> [TASK REQUIREMENTS] Transcribe the data below line for line, leaving out the pictures.

> [WORKING DATA]

_____

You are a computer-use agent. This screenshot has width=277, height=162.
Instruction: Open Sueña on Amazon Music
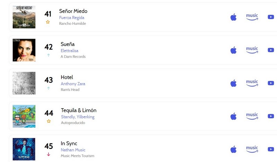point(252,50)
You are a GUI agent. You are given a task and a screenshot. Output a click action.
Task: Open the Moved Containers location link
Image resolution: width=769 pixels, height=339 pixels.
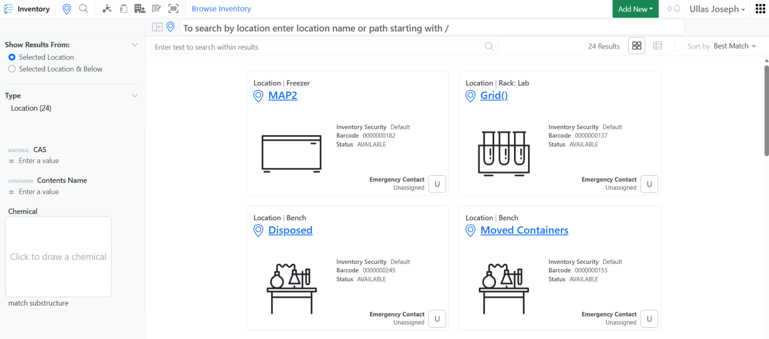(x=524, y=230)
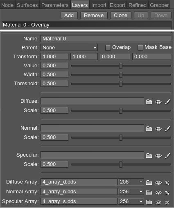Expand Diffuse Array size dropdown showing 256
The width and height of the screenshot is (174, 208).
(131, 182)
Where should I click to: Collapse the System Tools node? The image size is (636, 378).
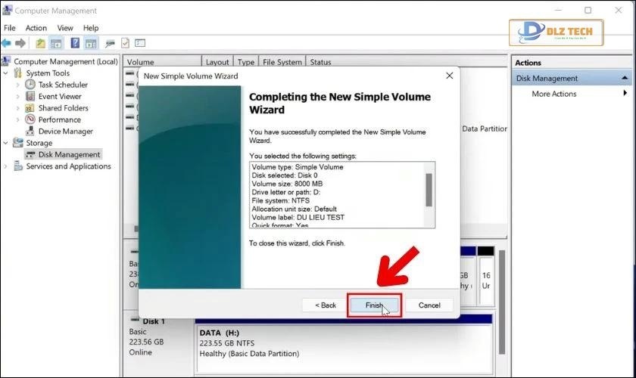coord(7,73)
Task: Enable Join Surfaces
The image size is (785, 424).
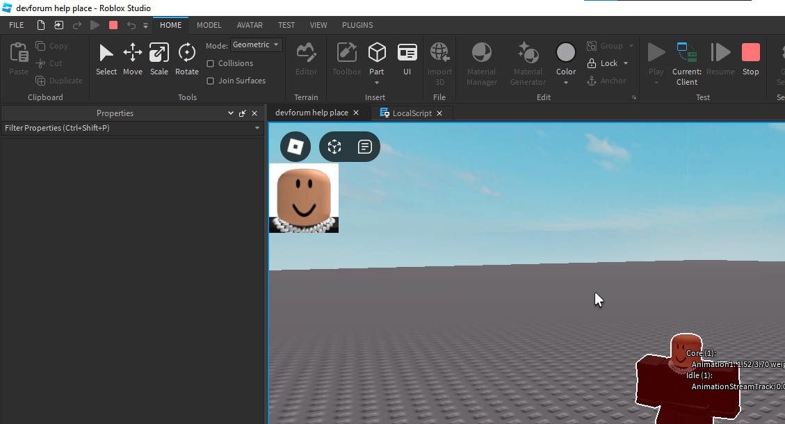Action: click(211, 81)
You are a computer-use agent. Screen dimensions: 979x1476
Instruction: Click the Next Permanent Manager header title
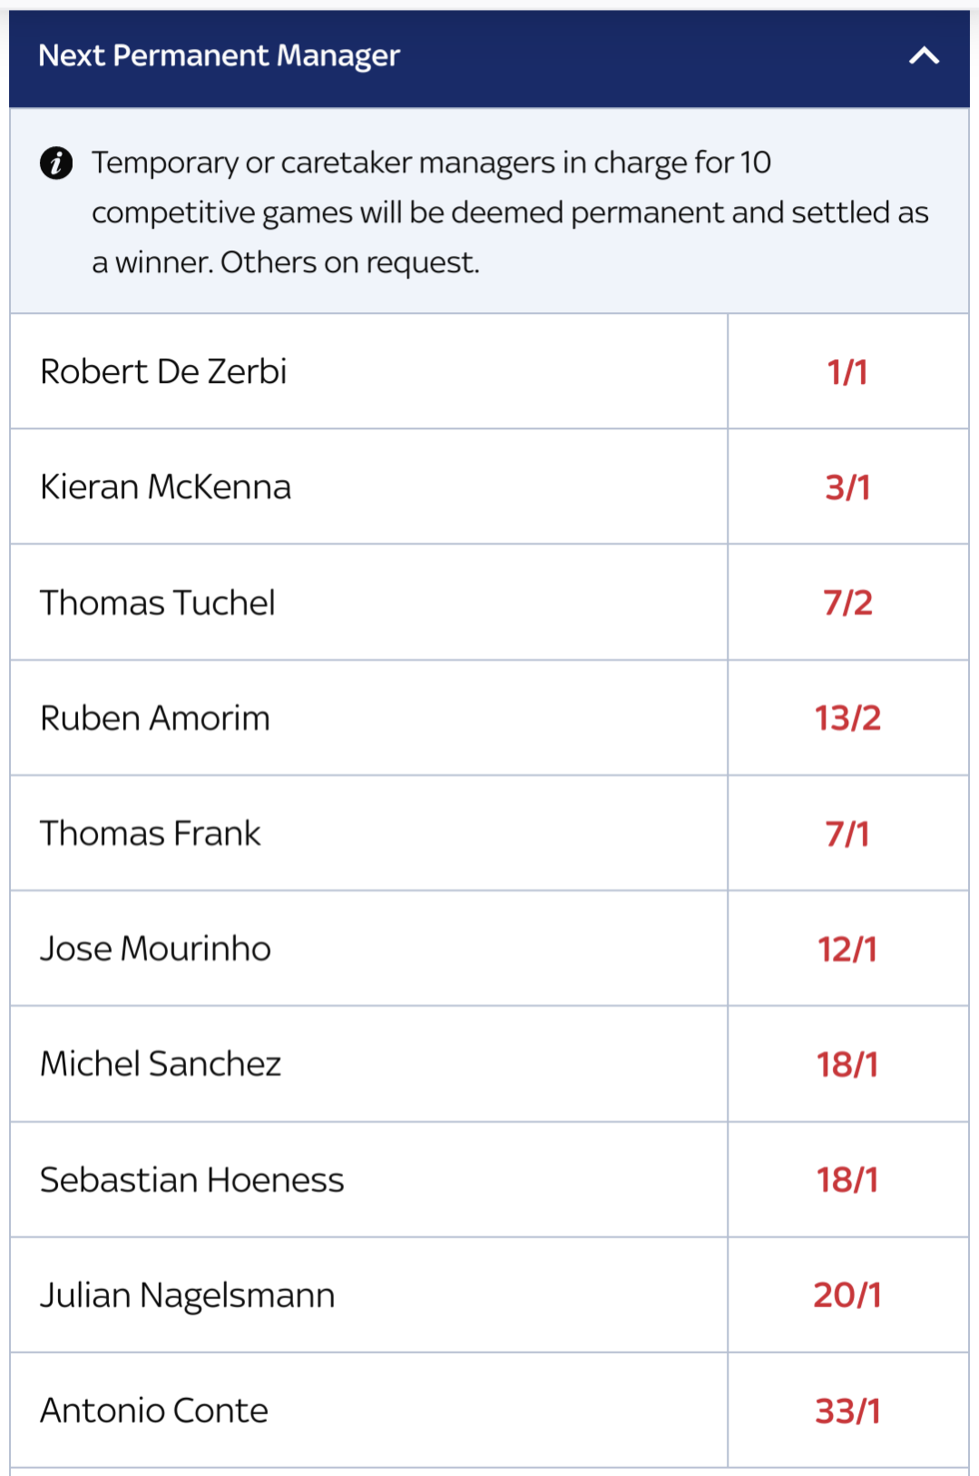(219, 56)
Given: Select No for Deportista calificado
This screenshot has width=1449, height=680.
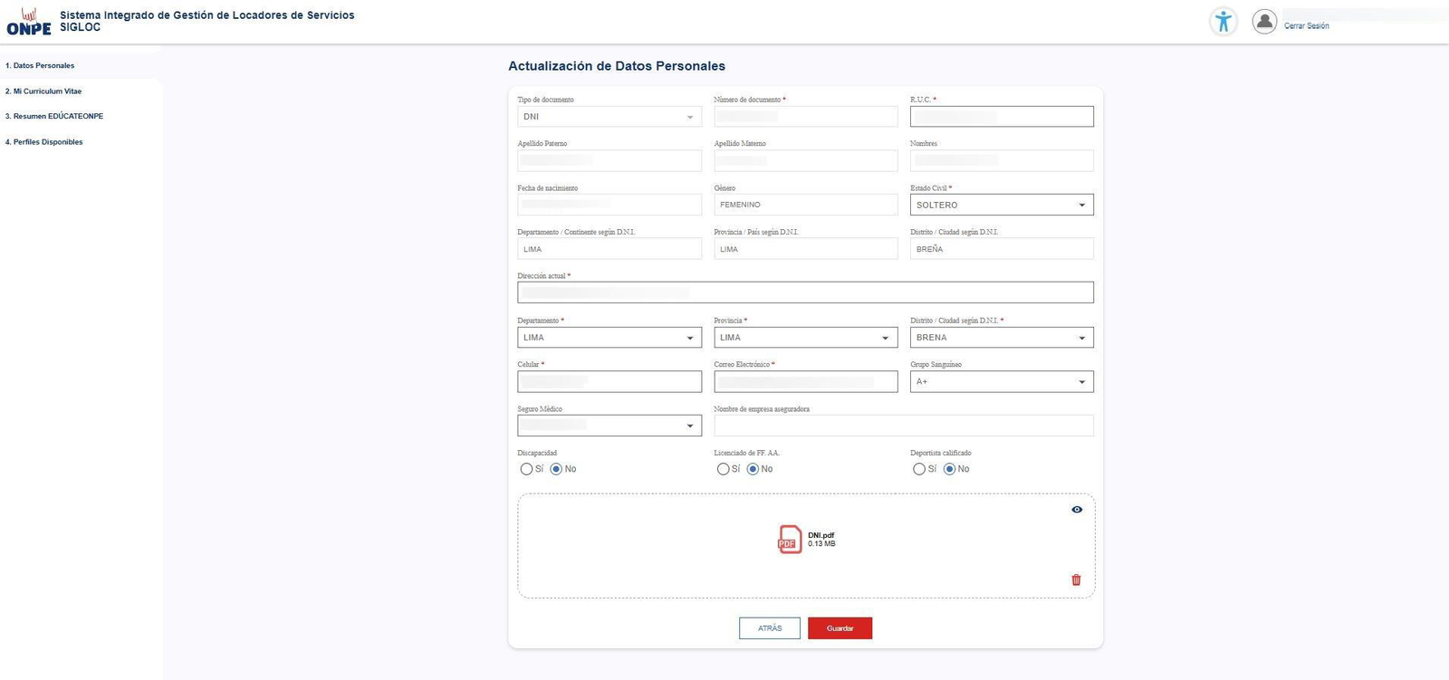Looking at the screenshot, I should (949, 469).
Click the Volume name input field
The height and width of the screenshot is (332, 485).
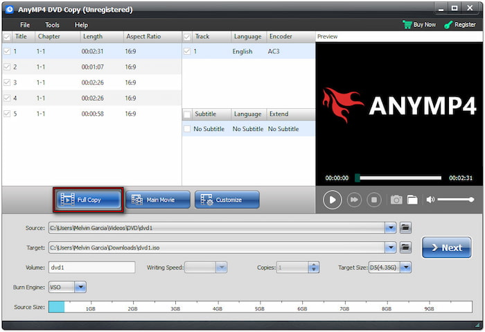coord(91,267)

_____

> [THE ANSWER]
You are a computer-use agent. This screenshot has width=277, height=162.
Instruction: Open Sueña on Amazon Music
point(252,50)
You are a GUI agent. You are given a task and a screenshot. Output a click action.
Task: Open the Moved Containers location link
Image resolution: width=769 pixels, height=339 pixels.
(x=524, y=230)
Expand Diffuse Array size dropdown showing 256
The width and height of the screenshot is (174, 208).
(131, 182)
Where should I click to: Collapse the System Tools node? The image size is (636, 378).
coord(7,73)
Task: Enable Join Surfaces
The image size is (785, 424).
Action: click(211, 81)
You are a computer-use agent. Screen dimensions: 979x1476
Instruction: Click the Next Permanent Manager header title
(219, 56)
Given: Select No for Deportista calificado
This screenshot has width=1449, height=680.
Looking at the screenshot, I should (949, 469).
Click the Volume name input field
The height and width of the screenshot is (332, 485).
coord(91,267)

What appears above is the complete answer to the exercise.